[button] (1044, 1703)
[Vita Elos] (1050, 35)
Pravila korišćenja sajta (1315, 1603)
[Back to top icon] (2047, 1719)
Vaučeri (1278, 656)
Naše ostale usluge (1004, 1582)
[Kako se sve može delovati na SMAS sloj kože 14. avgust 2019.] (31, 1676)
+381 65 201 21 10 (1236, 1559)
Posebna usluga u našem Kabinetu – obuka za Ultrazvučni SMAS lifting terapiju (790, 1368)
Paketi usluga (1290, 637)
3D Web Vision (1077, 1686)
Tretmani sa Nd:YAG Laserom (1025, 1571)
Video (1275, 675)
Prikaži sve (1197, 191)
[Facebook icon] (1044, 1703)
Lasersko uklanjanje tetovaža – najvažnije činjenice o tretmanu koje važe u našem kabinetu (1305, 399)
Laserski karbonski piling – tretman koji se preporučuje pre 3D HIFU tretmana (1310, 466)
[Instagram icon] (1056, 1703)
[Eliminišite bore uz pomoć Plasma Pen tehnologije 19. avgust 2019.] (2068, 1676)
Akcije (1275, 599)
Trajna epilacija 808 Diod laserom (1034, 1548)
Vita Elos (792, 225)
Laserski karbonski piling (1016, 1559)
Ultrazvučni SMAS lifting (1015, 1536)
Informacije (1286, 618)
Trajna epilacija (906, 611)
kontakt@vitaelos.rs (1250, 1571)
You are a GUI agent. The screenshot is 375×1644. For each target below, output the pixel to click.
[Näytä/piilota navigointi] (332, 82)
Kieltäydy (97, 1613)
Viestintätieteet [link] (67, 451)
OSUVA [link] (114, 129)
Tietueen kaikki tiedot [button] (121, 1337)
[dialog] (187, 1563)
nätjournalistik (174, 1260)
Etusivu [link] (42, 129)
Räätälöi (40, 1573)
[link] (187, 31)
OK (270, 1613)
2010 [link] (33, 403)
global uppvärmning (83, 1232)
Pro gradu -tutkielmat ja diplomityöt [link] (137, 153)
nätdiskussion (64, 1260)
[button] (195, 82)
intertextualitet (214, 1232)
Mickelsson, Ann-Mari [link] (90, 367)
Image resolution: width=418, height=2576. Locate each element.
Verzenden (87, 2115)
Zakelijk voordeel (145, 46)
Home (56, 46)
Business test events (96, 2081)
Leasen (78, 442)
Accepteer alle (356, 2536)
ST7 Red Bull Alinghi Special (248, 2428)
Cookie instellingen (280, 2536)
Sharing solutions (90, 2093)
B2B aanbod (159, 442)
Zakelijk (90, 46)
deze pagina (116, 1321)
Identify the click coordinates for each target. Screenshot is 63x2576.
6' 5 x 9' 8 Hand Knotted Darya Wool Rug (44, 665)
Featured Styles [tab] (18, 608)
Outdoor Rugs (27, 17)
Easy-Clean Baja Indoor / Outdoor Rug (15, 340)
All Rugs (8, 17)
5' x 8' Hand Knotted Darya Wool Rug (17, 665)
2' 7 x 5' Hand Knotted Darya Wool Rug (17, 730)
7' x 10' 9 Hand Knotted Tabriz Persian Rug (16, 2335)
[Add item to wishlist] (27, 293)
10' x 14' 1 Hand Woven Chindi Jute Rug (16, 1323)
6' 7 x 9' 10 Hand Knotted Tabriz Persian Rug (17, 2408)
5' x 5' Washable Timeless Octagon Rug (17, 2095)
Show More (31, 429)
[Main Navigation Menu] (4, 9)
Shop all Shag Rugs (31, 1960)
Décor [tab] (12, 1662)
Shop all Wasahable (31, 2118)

__Brief__: Which lines of the listing above hold the word "Rugs"? Copy each of them.

__Answer for this exercise__:
Outdoor Rugs (27, 17)
All Rugs (8, 17)
Shop all Shag Rugs (31, 1960)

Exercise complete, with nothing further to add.